See more on J. Noah Hagey

BraunHagey & Borden LLP

J. Noah Hagey is a co-founder and managing partner at BraunHagey & Borden LLP, a complex litigation and corporate boutique. The firm has grown to 50 attorneys at two offices since its launch in 2009.

“It’s exciting,” Hagey said. “We’re running one of the few full-service boutique practices with offices on both coasts. I spend part of a week each month in New York, where we have 18 lawyers and we’re still hiring.”

Alongside the firm’s commercial practice, Hagey runs an impact litigation operation to promote systemic change for the underserved and unrepresented.

He scored a win in early April in a notorious Texas book-banning case when lawyers for his firm persuaded a federal judge to order local officials to return banned books to a county library system pending an October trial. Little v. Llano County et al., 1:22-cv-00424 (W.D. Tx., filed April 25, 2022).

The matter fits within his IP practice, Hagey said. “This is a question of the intellectual property of the public square.”

In his commercial work, in March, Hagey was lead trial counsel for a blockchain and cryptocurrency developer seeing to protect its trademark. The temporary restraining order he obtained was the first in the U.S. applying the Lanham Act to conduct involving open-source developer blockchain and crypto protocols.
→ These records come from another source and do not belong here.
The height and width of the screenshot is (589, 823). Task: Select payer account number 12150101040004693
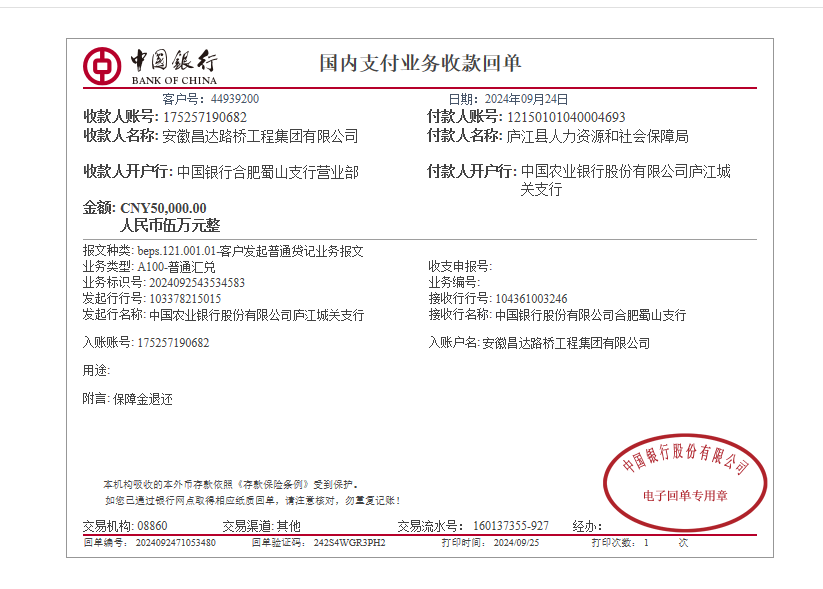(x=566, y=117)
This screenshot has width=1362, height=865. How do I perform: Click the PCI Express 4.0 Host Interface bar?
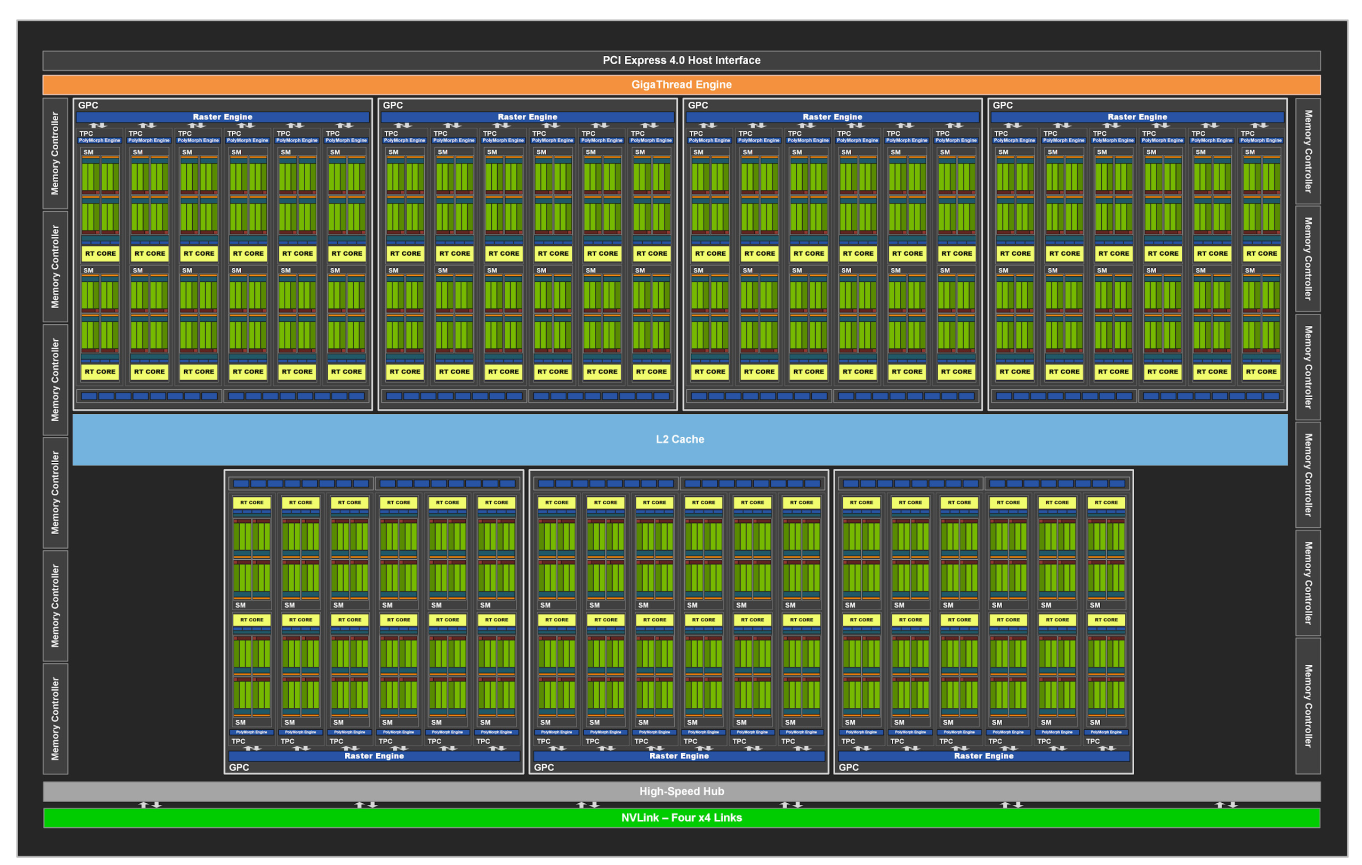(681, 60)
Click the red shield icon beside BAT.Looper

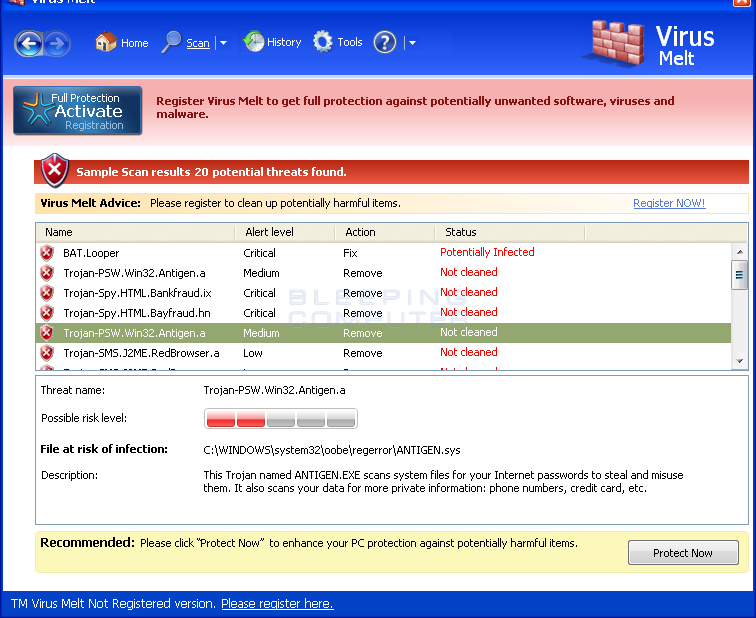pos(47,253)
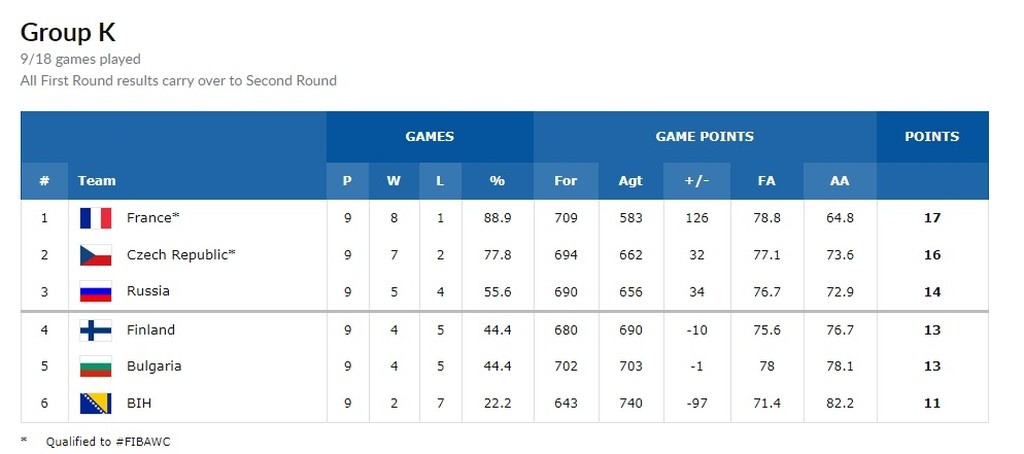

The dispute at issue concerned his client’s TARI trademark and a competitor’s TARO brand. Tari Labs LLC v. Lighting Labs Inc., 3:22-cv-07789 (N.D. Cal., filed Dec. 8, 2022).

“Judge [William H.] Orrick enjoined further development of the competitor’s product,” Hagey said.
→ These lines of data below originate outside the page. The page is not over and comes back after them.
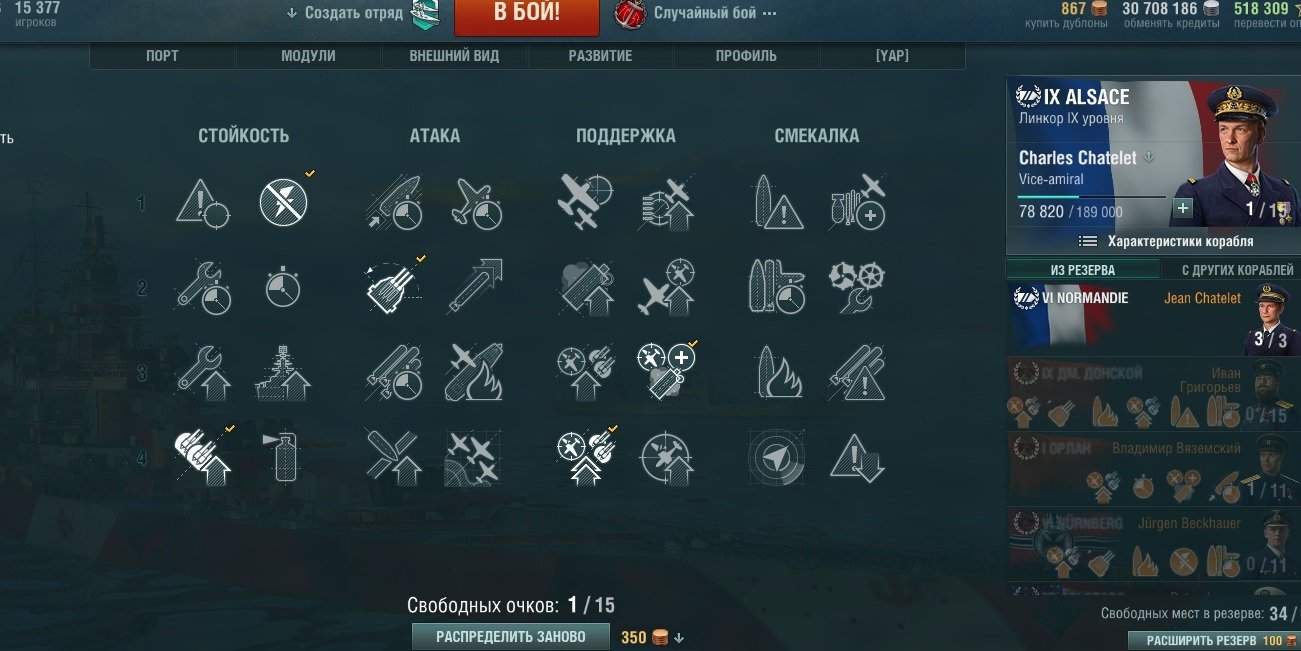Screen dimensions: 1301x651
Task: Select the rudder and gears skill in Смекалка
Action: click(x=858, y=287)
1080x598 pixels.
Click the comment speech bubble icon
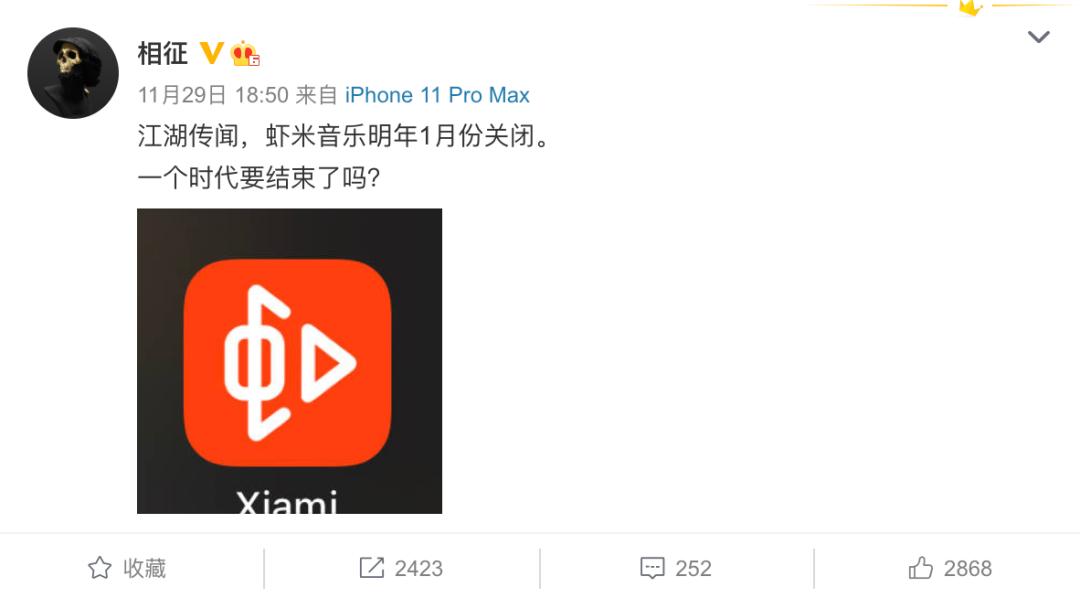pyautogui.click(x=652, y=568)
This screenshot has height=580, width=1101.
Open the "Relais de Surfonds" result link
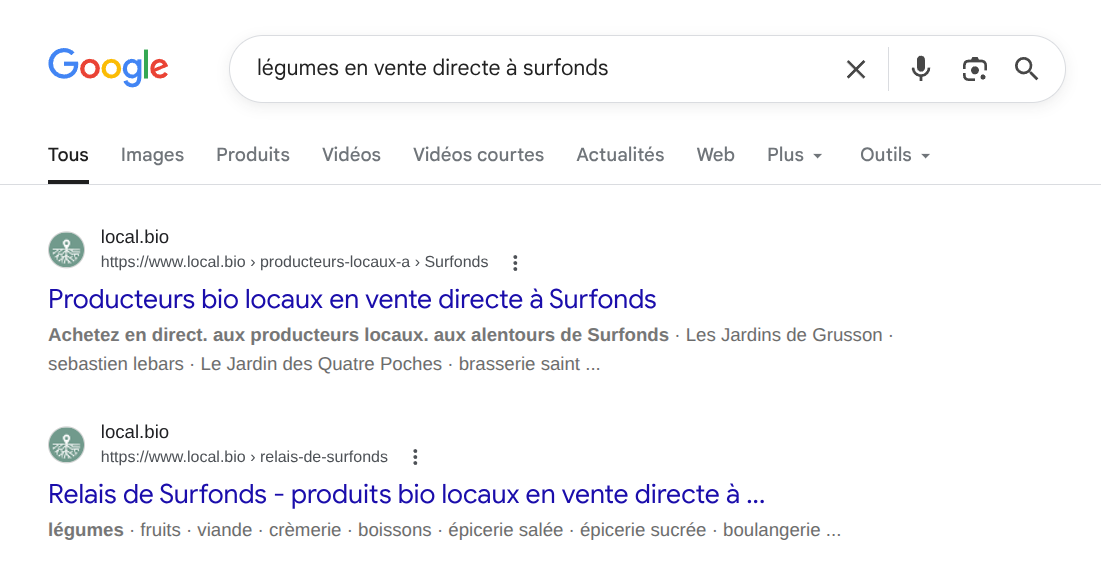[406, 494]

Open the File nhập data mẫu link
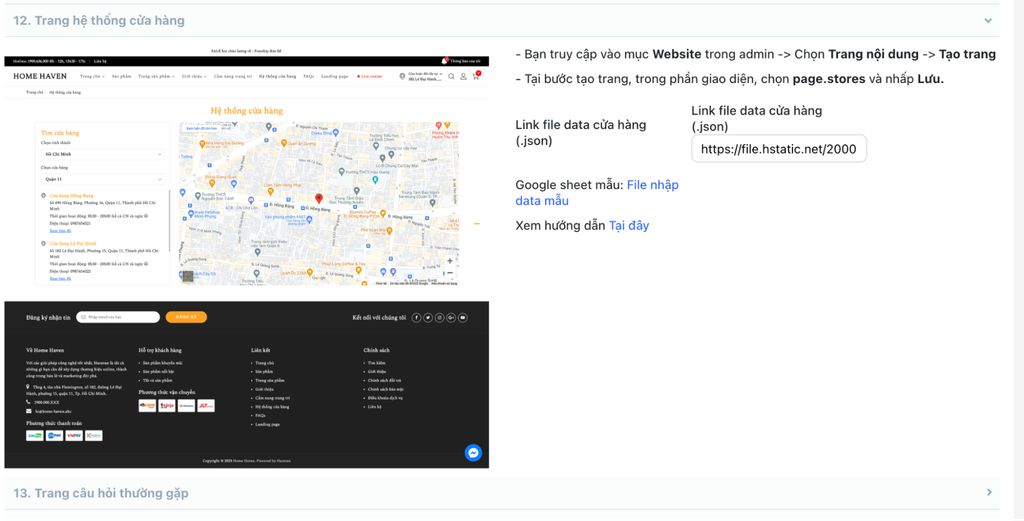596,193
“There’s been a lot of libertarian interest behind decentralizing monetary systems, and there were suggestions that open-source digital blockchain technology would be somewhat less protectable. But this is a signal that the rules that apply in other parts of the economy also apply in the world of digital assets.”
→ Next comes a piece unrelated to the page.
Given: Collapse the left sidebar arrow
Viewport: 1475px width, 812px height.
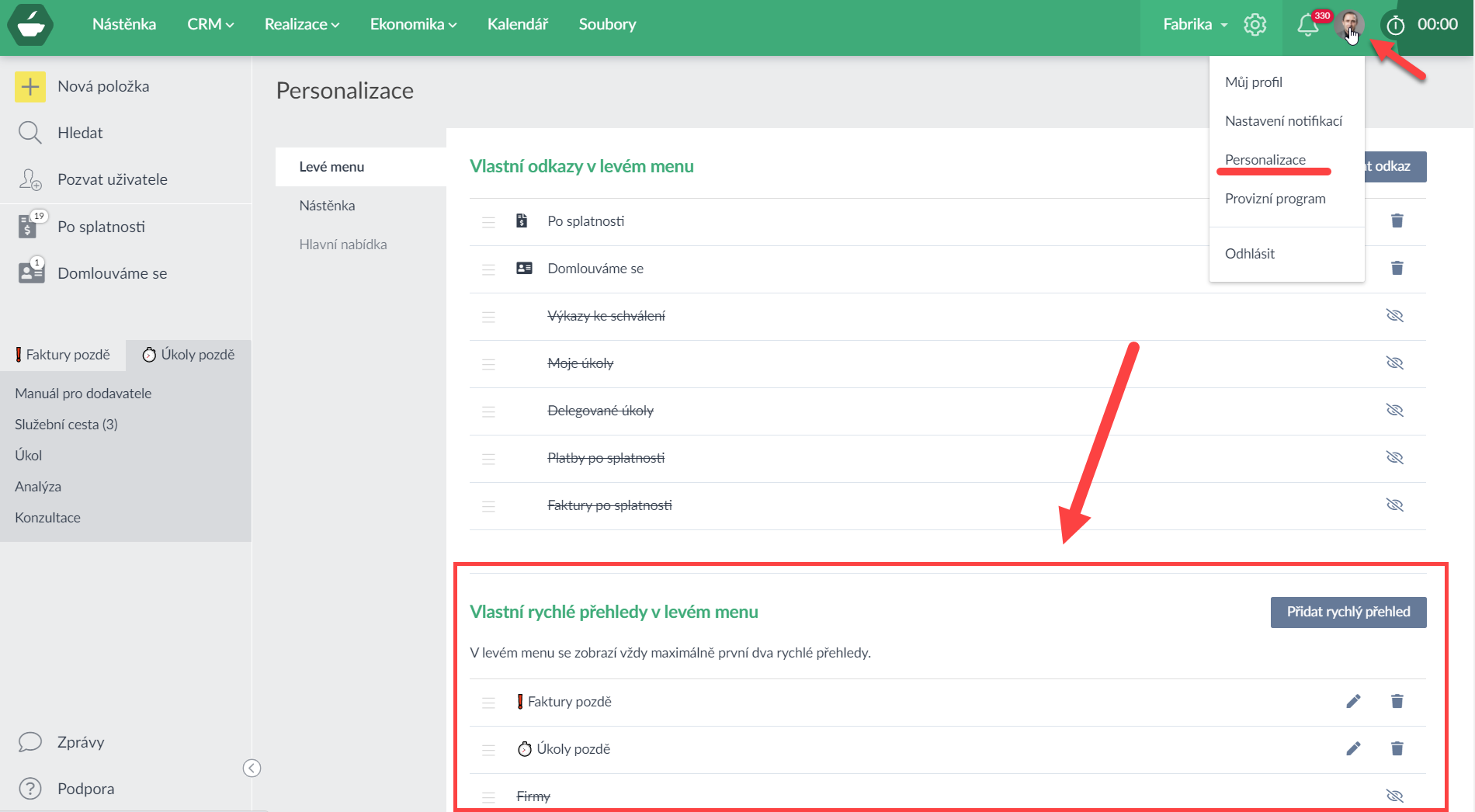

Hagey is still in post-trial litigation over his big win for a craft brewery client in a trademark dispute with a large national brand. The jury’s $56 million damages award over MillerCoors LLC’s Keystone brand’s infringement of Stone Brewing Co.’s Stone mark was the fourth largest IP trademark jury verdict in history, Hagey said. It was a Daily Journal Top Verdict of 2022. Stone Brewing Co. v. MillerCoors LLC, 10-cv-00331 (S.D. Cal., filed Feb. 12, 2018).

The outcome clarified questions regarding the scope and effect of “reverse confusion” in trademark law. Hagey said the verdict has survived a first round of defense efforts to overturn it; he expects a similar result in a second round currently underway.

“Meanwhile, the judgment is accruing interest at a healthy federal pace,” he said.